INSPECTOR RAJ from a different end of the world:

Issues involved and working in India and the West.

Sanjeev 2003


What are the dimensions of the differences between the Indian bureaucracy and the systems of work in the developed countries?


The first thing that seems to stand out is the open plan seating, with virtually every conversation being heard by a neighbour.  Except for the extremely senior managers, all sit together, four around a simple partition, heads looking out at each other, and around them.  This was a rather strange phenomena for the first few months.  One would hear intimate details of different people's families or weekend plans, at the same time as you would hear about strategy being discussed; people would yell over the partitions to seek clarification, they would be sudden meetings called by manager herding his sheep by walking around and calling out people's names.  Rather informal, efficient, likely to be free of corruption, and intense, in terms of getting to know people on the same floor and in the organisation.  The other point is the coffee room, where people go to pour out coffee, get water, heat their breakfast or have lunch. The kitchen is cleaned by the officers and staff in rotation, with only the very senior managers exempt from the cleaning tasks.


All this is very functional: quite distinct from the dysfunctionality of the Indian bureaucratic organisations.  Officers sit in different rooms, served by a paraphernalia of staff; while a few of the officers may meet in the meetings or over lunch, very little is known about each other unless you happen to be familiar in some other context.


I illustrate the difference in systems with the difference in quality between the inspectors under the Factories Act in India and the inspectors under the Occupational Health and Safety regulations in Australia is absolutely dramatic.  This difference in quality leads to tremendously different outcomes on the ground. 


The question arises how does this difference in quality come about?  One of the first things is that these inspectors have worked previously in the industry and are significantly paid in comparison to what a comparable person with similar experience and calibre in the private sector would be paid.  An Indian inspector has no prior experience in industry and is extremely lowly paid individual. 

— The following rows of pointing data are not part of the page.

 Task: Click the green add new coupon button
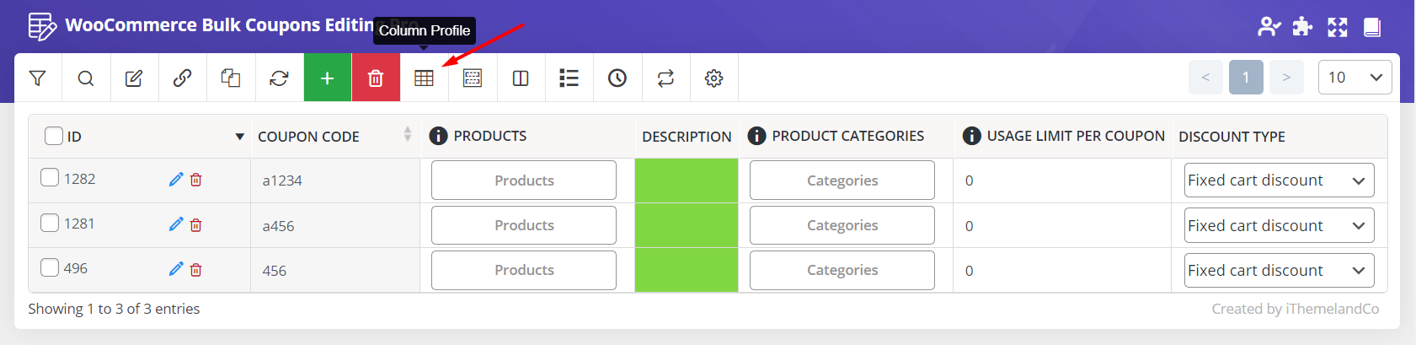pos(328,78)
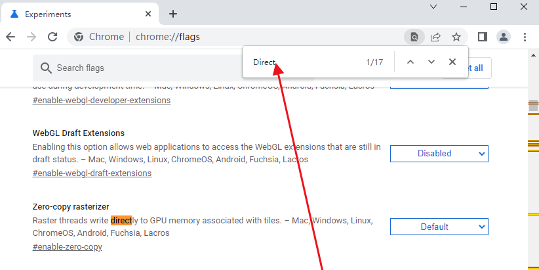Select the Experiments tab
This screenshot has width=539, height=270.
click(x=80, y=14)
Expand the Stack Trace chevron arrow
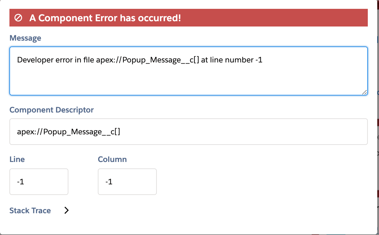The width and height of the screenshot is (379, 235). click(x=67, y=210)
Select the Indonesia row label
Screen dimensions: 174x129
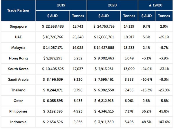[x=18, y=122]
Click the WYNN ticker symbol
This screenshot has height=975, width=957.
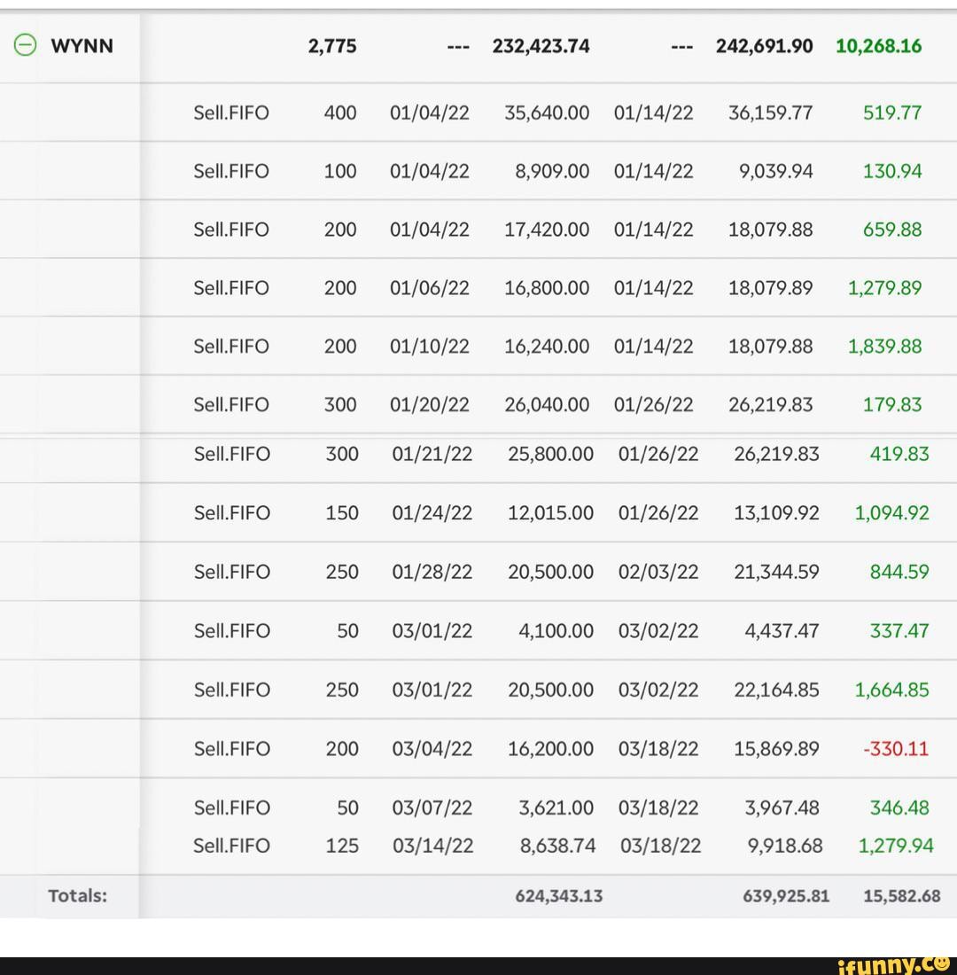82,46
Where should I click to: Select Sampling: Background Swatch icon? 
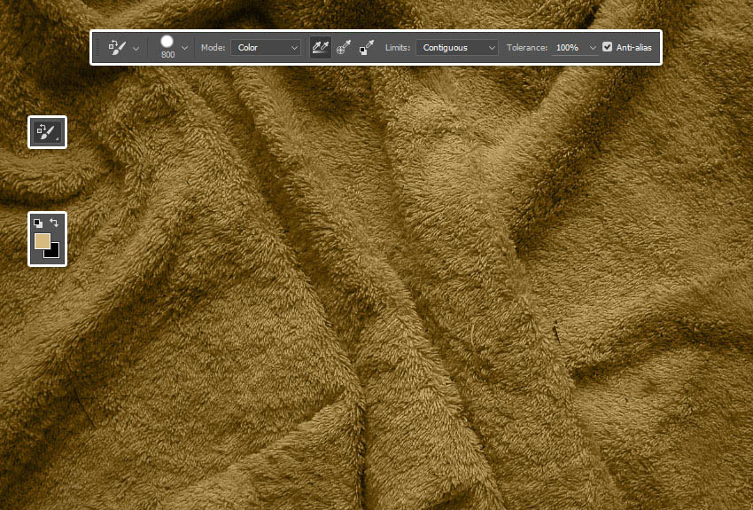coord(367,48)
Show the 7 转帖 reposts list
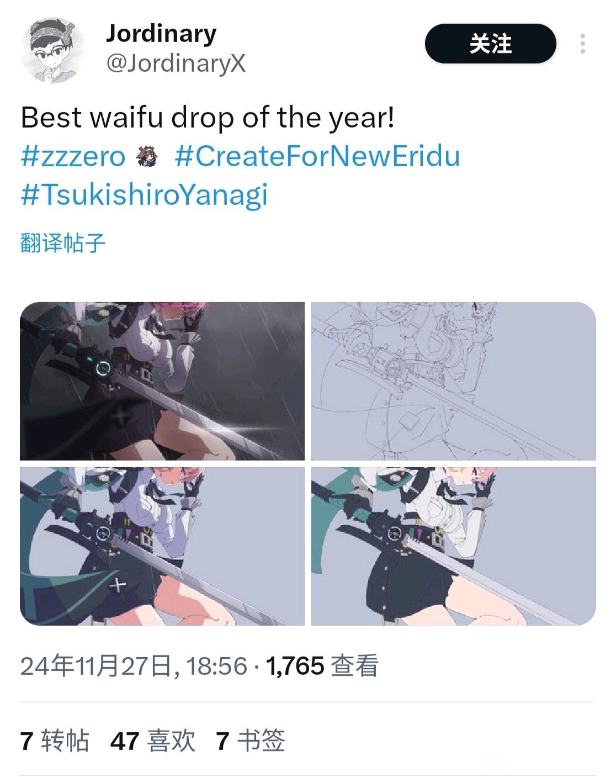The image size is (616, 777). pyautogui.click(x=54, y=741)
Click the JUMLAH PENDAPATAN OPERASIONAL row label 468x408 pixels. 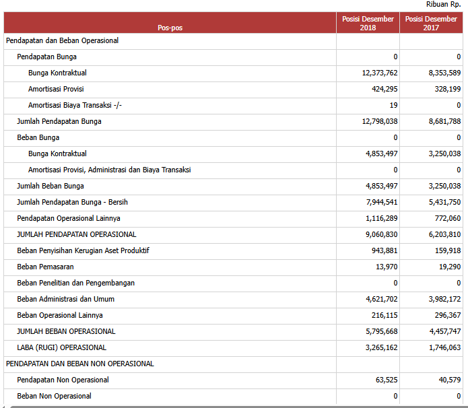pos(76,234)
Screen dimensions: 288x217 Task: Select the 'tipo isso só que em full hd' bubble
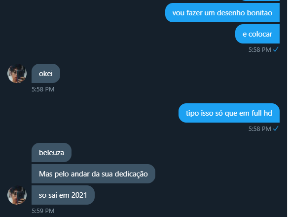pyautogui.click(x=229, y=113)
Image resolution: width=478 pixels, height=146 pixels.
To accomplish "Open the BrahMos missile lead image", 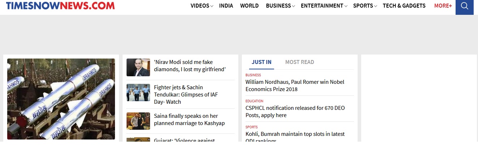I will click(x=61, y=99).
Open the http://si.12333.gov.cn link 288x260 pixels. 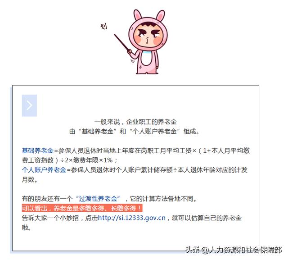pyautogui.click(x=132, y=218)
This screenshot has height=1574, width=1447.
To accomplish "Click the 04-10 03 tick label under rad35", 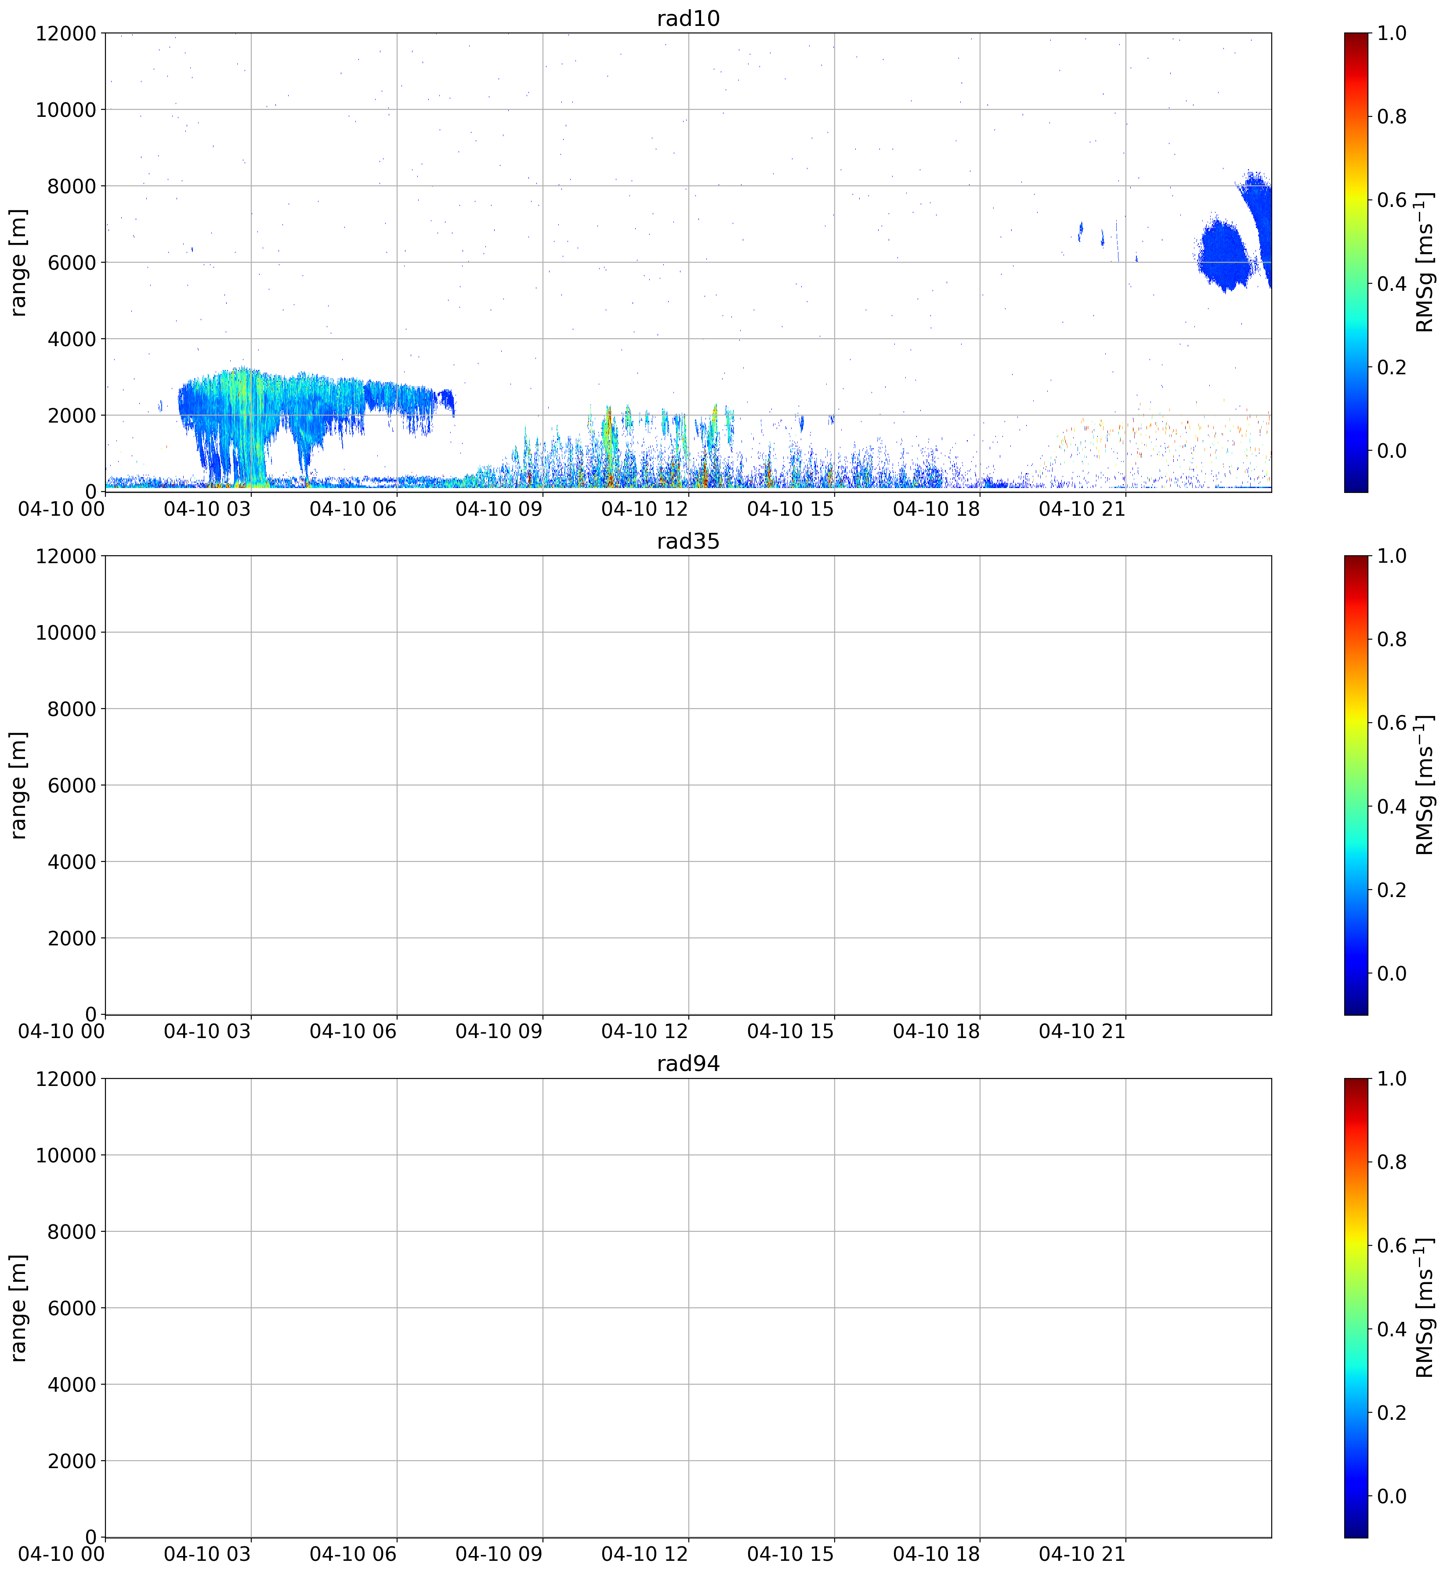I will [x=207, y=1031].
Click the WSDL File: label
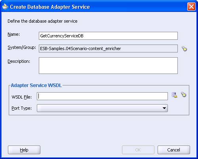 click(x=22, y=97)
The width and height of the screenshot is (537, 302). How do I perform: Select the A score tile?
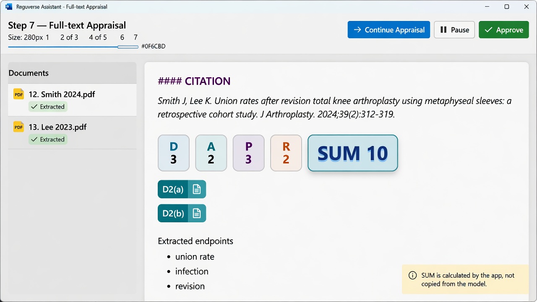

The second difference is in terms of the management of inspectors.  A vast body of professionals such as ergonomists, hygienists, statisticians and other professionals, many of them with industry experience, continuously research the state of knowledge and update expectations for the community. The process of upgrading these expectations is of course iterative, with the community being involved, all concerned stakeholders being consulted at each stage, issue papers and draft regulations being circulated for comment, and the Internet being widely used to ensure that all information on the subject in the entire world is made available during the evidence gathering process.


Inspectors are highly trained, not only in terms of their background which is usually a professional one, but in terms of the knowledge imparted to them by the professionals who manage the knowledge gathering process. This training is continuously updated so that improvements in technology are disseminated. Inspectors have access to all Australian standards, laws and regulations that are currently applicable in the state, and all forms etc., on their laptop computer.  The laptop computer that is synchronised frequently, whereby the information that was updated in the interim period is available on the spot instantly at site.


All notices issued to the companies are issued on the computer and printed.  Obviously, electronic copies update the system and are used for many purposes including quality assurance.  This being a legislatively required activity, the records maintained on the network are accessible for use by any authorised person such as Project Officer (my role), or prosecutor.


Given the amount of information that is available to the management, supervision is also enormously better than in India. Quality assurance is an important aspect of supervision.  Given the ready access to all kinds of data related to the visits including telephone numbers, names of officers who visited, time of visits, activities observed etc, it is extremely easy to determine whether a particular inspector has complied with the law or overstepped his bounds in any particular way.  Each notice that is issued has an attached comment that shows the workplace how to appeal. Appeals are extremely rare due to the quality of the work of inspectors. 


Another aspect that enhances the work of the inspectors is the availability of printed material as well as CDs, and copies on the Internet.  On each visit the inspector goes prepared with appropriate printed reading material or CDs for that workplace.  For instance, there could be some updation of state of knowledge on forklifts, which is then made available during the visits.  Obviously the inspectors go in a fairly large vehicle which carries not only their equipment but also printed material and which can also carry material and documents that may be confiscated or collected under the law during the course of the inspection.


This does cost a lot of money, but as you can see, the quality of output is proportional to the quality of the input.  Accordingly it can be safely said that the health and safety of the workers in Australia is looked after in the best possible way given the state of technology available today.  This does not mean that there are no casualties or fatalities or injuries.  Extensive records are kept of each and every incident which can be analysed in a multitude of ways.  It is the duty of the employer to carry out such analysis and take suitable action, but the inspector can also call for such records and analyse them given the need or the time.